Obviously, they wanted whatever Danielle and the NRI were after, but what that was he still didn’t know. It had to be related to the temple. His first thought was the artifacts they’d been uncovering and preserving.

McCarter had warned them that the trade in ancient artifacts was a fairly profitable enterprise, rife with theft, smuggling and a thriving black market. But how much could such things really be worth? Thousands? Tens of thousands, maybe. Not enough for what he’d seen. A knife in the back, perhaps, or a couple of leg-breakers in a dark alley, but not a purpose-built weapons platform like the NOTAR. The gun pods alone would run a million dollars.

What, then? Diamonds? Gold? Could they really be after something so base? He jammed the shovel downward again. It didn’t make sense. The NRI was a strategic organization. They would only be here after something important on a political or worldly level. And the only thing that still generated that type of need was oil.

While the price of a barrel continued to fluctuate, it escaped no one that the Middle East was just a few bombs from utter chaos. A big strike in a friendly, democratic nation would be welcome. And at times sulfur could be a geologic clue to oil deposits, but for all the criteria that particular guess happened to fit, it was still a square peg in a round hole.

To begin with, the Brazilians didn’t need the NRI to find their oil for them, and the NRI certainly couldn’t pump it out in secret if they did. For that matter, nor could any adversary. So what would be the point?

No, he decided, this was not a race to stake some kind of claim; it was a burglary, a smash-and-grab job. Two thieves fighting over the jewels in someone else’s house. Whatever the two groups were after, it would be portable and a non-commodity, something that had value merely by being possessed.

Hawker stood up straight, wiped the sweat from his eyes and conceded that the answer was beyond him. He couldn’t guess the who or the why of the incident—but as his eyes fell to the man he was about to bury he suddenly became clear on the how.

To Hawker and Polaski and everyone else at the NRI base camp, the flight had been an unscheduled one, a last-minute errand that had become necessary only upon learning of the tragedy in Washington. But to someone somewhere else, the flight had been more than expected. It had been pla

There was no other logical explanation. The NOTAR had to have come from a good distance away. To make the intercept, its pilot would need to know precisely when Hawker and Polaski would be transiting the area. A change of ten minutes in either direction would have blown it.

But of course there hadn’t been ten minutes to wait. In order to get Polaski to Washington in time they’d had to leave the jungle immediately. That was the setup; the accident involving Polaski’s daughter was only the trigger.

There was a chance that the accident involving Polaski’s daughter had been a hoax; it made the details of the situation and the message somewhat easier to control. Then again, such a bluff came with its own problems, problems of veracity or confirmation that might expose the truth and rule it out.
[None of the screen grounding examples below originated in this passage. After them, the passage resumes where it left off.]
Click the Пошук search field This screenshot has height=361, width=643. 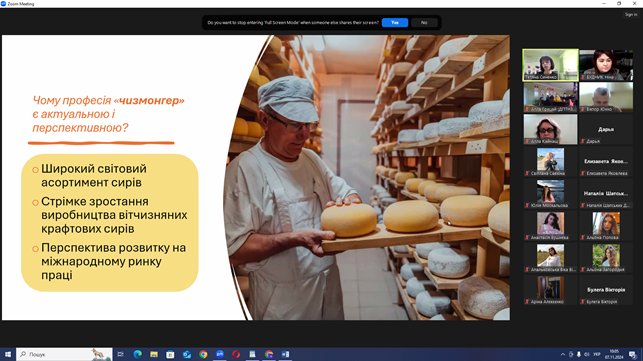pyautogui.click(x=64, y=354)
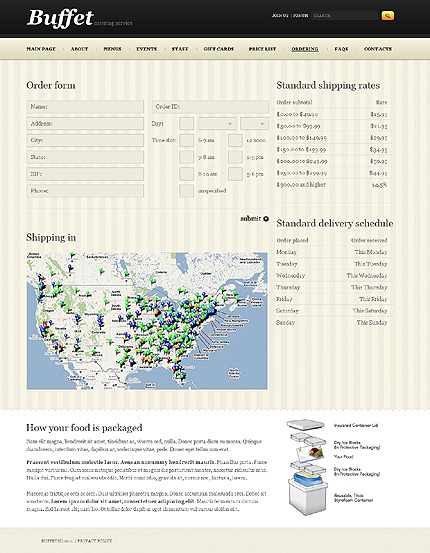Click the submit arrow icon
This screenshot has height=553, width=430.
[x=266, y=219]
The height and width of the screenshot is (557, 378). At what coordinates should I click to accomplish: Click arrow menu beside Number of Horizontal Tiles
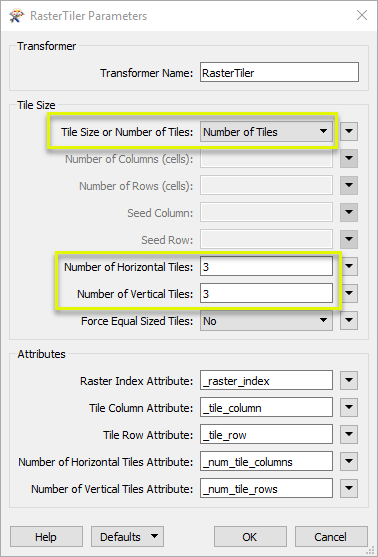[x=349, y=266]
If there was one thing he’d learned over the past decade, it was how evil men could be to their fellow man. Not just violent or in conflict but utterly evil in the pursuit of their own goals. Such men might easily destroy a whole family just to move one piece on the chessboard.
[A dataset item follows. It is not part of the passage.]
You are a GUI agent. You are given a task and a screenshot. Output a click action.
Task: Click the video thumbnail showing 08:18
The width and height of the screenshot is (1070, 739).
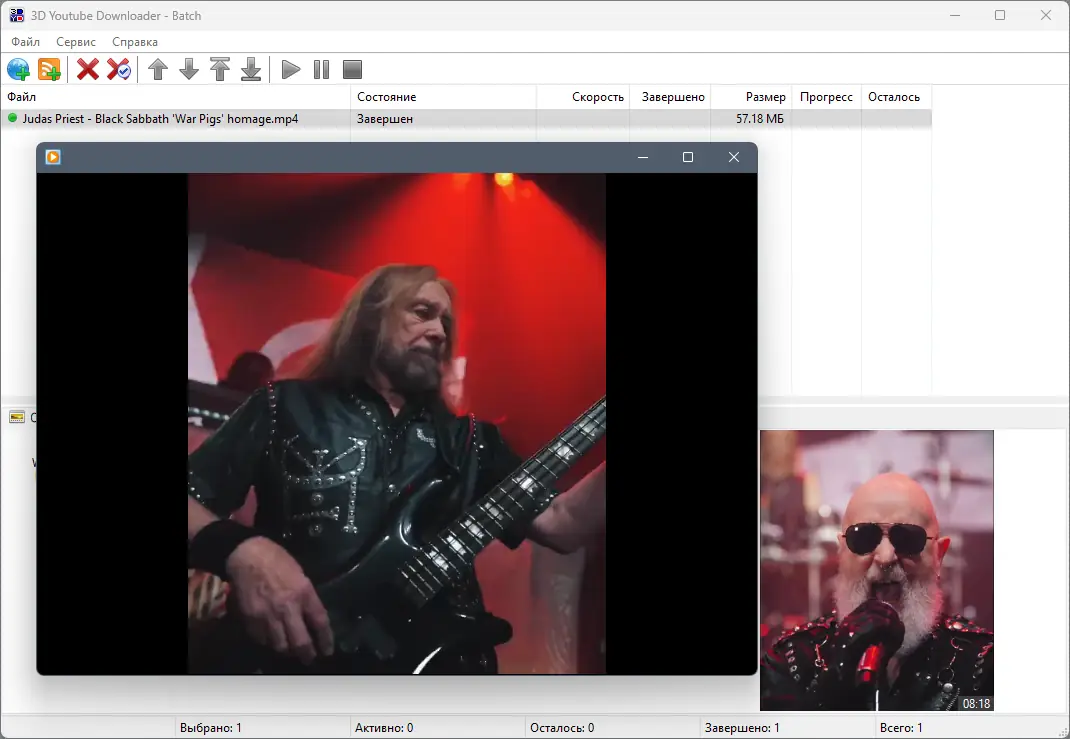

Putting the shovel aside, Hawker ground his teeth. Whether the accident was real or not, Polaski had died thinking his only daughter was near death herself. A man destroyed or an entire family. And in ways both direct and indirect, Hawker had played a part.
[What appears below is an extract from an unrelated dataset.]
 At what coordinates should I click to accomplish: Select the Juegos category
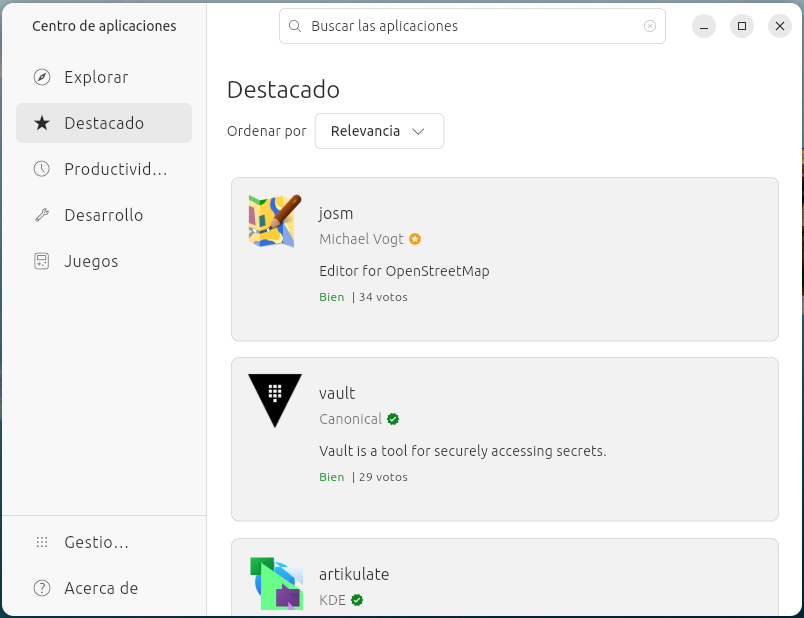click(91, 261)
Racked with guilt, Hawker laid Polaski gently in the shallow grave, folding the man’s arms neatly across his chest. As he began to cover Polaski’s body with earth, the weight of the man’s death pressed down on him. He recalled his gleeful bargain with Danielle. In fact, he remembered it was he who had suggested the deal, offering his silence and loyalty for her assistance, arrogantly believing he could protect those who had come along for the ride without apprising them of the danger. His silence had become part of the chain of events that had gotten Polaski killed, and perhaps Polaski’s daughter as well. It had helped convince the others that they were safe.